_Supplied text_
* start *
Growing up with Dick and Jane

Dick and Jane Play Dad and Mom
Dick and Jane Play Dad and Mom in a classic book.

Our elementary school was built in the late 1800s. A sturdy, two-story, red-brick edifice with white trim, it was typical of the times.

The kindergarten classroom had high ceilings and long narrow windows along one wall. It contrasted with the dark, enclosed cloakroom, where a row of hooks held our coats. In winter, we’d leave snow pants, mufflers and snow boots there, as well.

Naptime was midafternoon. We’d each lie on the polished hardwood floor on a rag rug from home. Afterward, there’d be a snack of chocolate milk and a banana. With Teacher at the piano, we sang songs (one may have been about a sunbeam) learned from memory.

Whatever else happened in kindergarten and the other primary grades is a blur, with the exception of our first-grade primers, the Dick and Jane readers. I was enchanted with their lovely watercolor illustrations depicting Dick and Jane, their parents, pets and little sister, Sally, playing games and learning about life. Misty memories of the pictures’ bright colors and movement certainly carried over into adulthood.

Dick and Jane Play Dad and Mom

The contemporary book, Growing Up With Dick and Jane: Learning and Living the American Dream, has happily brought those readers back into focus. Authored by Carole Kismaric and Marvin Heiferman, and published by Harper Collins in 1996, it’s an entertaining and informative text that tracks important historical, social and educational events of the “Dick and Jane era,” from the 1930s to the 1960s.

I purchased the book for my nephew, Alex, to compare earlier teaching methods with those being practiced with his first-grade daughter, Hazel, today. Perusing it, I discovered just how much more than the mechanics of reading we learned from Dick and Jane back in that old brick building so long ago.
* end *
_Records provided_
* start *
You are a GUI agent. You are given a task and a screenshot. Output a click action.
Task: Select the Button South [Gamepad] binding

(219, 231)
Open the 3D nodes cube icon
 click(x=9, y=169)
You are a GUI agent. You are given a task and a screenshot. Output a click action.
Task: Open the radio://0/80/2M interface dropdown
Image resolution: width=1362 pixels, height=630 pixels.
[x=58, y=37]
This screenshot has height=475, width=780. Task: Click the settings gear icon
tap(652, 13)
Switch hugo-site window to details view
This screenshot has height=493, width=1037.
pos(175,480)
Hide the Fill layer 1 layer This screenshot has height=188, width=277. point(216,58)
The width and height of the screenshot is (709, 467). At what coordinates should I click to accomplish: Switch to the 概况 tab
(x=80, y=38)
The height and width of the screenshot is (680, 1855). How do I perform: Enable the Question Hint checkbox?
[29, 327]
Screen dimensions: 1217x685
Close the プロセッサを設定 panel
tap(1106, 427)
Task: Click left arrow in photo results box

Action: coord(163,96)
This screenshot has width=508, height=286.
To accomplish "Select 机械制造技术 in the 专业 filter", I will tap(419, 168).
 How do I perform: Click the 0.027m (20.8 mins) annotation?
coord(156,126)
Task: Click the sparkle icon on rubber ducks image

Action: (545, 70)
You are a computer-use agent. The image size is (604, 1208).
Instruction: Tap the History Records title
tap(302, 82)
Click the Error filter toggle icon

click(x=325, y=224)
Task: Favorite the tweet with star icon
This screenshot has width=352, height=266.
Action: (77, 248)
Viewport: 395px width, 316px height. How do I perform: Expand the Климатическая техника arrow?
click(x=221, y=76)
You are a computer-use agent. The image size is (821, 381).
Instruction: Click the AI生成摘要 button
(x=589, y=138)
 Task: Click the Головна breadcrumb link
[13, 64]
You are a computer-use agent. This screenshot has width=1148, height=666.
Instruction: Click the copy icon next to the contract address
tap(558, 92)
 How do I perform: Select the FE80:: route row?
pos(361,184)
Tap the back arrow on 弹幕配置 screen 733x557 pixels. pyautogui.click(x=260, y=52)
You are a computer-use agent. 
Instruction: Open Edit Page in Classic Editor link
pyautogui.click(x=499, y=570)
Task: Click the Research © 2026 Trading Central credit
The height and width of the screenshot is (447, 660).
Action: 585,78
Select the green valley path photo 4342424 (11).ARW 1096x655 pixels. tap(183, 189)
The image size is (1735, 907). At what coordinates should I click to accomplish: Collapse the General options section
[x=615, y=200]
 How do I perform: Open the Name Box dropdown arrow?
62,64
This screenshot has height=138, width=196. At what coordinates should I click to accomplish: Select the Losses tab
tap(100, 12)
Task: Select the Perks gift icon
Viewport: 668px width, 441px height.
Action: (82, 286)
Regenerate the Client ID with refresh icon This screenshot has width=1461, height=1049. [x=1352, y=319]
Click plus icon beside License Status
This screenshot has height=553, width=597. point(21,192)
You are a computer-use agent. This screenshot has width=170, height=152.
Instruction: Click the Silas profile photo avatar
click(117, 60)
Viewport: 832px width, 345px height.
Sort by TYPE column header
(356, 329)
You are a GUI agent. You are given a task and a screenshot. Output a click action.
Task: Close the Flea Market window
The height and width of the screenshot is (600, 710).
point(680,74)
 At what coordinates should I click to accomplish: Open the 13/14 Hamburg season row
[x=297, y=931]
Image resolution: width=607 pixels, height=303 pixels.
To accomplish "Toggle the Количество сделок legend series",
* end *
_Objective 1_
Write out the part of the Dick and Jane piece starting with "Our elementary school" and going on through "boots there, as well.".
_Objective 2_
Output as a numbered list the lines of the rows starting with the line with "Task: Click the Головна breadcrumb link" and going on through the last line of the rows, leaving out blank lines.
The Dick and Jane piece and the rows are separate, unrelated material.

_Output 1_
Our elementary school was built in the late 1800s. A sturdy, two-story, red-brick edifice with white trim, it was typical of the times.

The kindergarten classroom had high ceilings and long narrow windows along one wall. It contrasted with the dark, enclosed cloakroom, where a row of hooks held our coats. In winter, we’d leave snow pants, mufflers and snow boots there, as well.

_Output 2_
1.  Task: Click the Головна breadcrumb link
2. [13, 64]
3. You are a computer-use agent. This screenshot has width=1148, height=666.
4. Instruction: Click the copy icon next to the contract address
5. tap(558, 92)
6.  How do I perform: Select the FE80:: route row?
7. pos(361,184)
8. Tap the back arrow on 弹幕配置 screen 733x557 pixels. pyautogui.click(x=260, y=52)
9. You are a computer-use agent. 
10. Instruction: Open Edit Page in Classic Editor link
11. pyautogui.click(x=499, y=570)
12. Task: Click the Research © 2026 Trading Central credit
13. The height and width of the screenshot is (447, 660).
14. Action: 585,78
15. Select the green valley path photo 4342424 (11).ARW 1096x655 pixels. tap(183, 189)
16. The image size is (1735, 907). At what coordinates should I click to accomplish: Collapse the General options section
17. [x=615, y=200]
18.  How do I perform: Open the Name Box dropdown arrow?
19. 62,64
20. This screenshot has height=138, width=196. At what coordinates should I click to accomplish: Select the Losses tab
21. tap(100, 12)
22. Task: Select the Perks gift icon
23. Viewport: 668px width, 441px height.
24. Action: (82, 286)
25. Regenerate the Client ID with refresh icon This screenshot has width=1461, height=1049. [x=1352, y=319]
26. Click plus icon beside License Status
27. This screenshot has height=553, width=597. point(21,192)
28. You are a computer-use agent. This screenshot has width=170, height=152.
29. Instruction: Click the Silas profile photo avatar
30. click(117, 60)
31. Viewport: 832px width, 345px height.
32. Sort by TYPE column header
33. (356, 329)
34. You are a GUI agent. You are given a task and a screenshot. Output a click action.
35. Task: Close the Flea Market window
36. The height and width of the screenshot is (600, 710).
37. point(680,74)
38.  At what coordinates should I click to accomplish: Open the 13/14 Hamburg season row
39. [x=297, y=931]
40. Image resolution: width=607 pixels, height=303 pixels.
41. To accomplish "Toggle the Количество сделок legend series",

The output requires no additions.